Helle Aufregung nach Gerichtsentscheid: Erholungssuchende wollen sich ihre grüne Oase nicht mehr wegnehmen lassen.
Über der Grazer Augartenbucht könnten schon bald dunkle Wolken aufziehen, auch wenn die Sonne am Freitag noch ungetrübt vom tiefblauen Himmel strahlte. Wie die „Krone“ nämlich enthüllte, schmetterte der Verwaltungsgerichtshof die Beschwerde der Stadt Graz ab und hob die wasserrechtliche Bewilligung für die Umgestaltung des Murufers auf.

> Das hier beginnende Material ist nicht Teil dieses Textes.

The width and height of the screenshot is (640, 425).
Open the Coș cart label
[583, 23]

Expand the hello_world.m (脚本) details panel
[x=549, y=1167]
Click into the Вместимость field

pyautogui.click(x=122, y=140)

Verwaltungsgerichtshof ortet zahlreiche Mängel
Der 42-seitige Spruch des Höchstgerichts, der der „Steirerkrone“ vorliegt, stellt zahlreiche Mängel fest. Selbst eine Umweltverträglichkeitsprüfung könnte daher noch rückwirkend eingeleitet werden. Droht jetzt sogar der Rückbau der beliebten Erholungsoase mitten in der Landeshauptstadt?
Das will sich jedenfalls keiner der zahlreichen Sonnenanbeter, Sportler und Spaziergänger, die wir am Tag der Hiobsbotschaft in der Bucht trafen, vorstellen.
Die sechsjährige Emily planscht vergnügt im seichten Wasser. Ihre Oma passt heute auf die kleine Grazerin, die im Herbst in die Schule kommt, auf. „Ich bin schon mit meinen Kindern hier gewesen, besuche seit vielen Jahren dieses Platzerl. Es ist einfach herrlich, auch heute wieder. Mein Enkerl genießt die Freizeit - und die Abkühlung tut gut“, sagt Susanne Schrittwieser.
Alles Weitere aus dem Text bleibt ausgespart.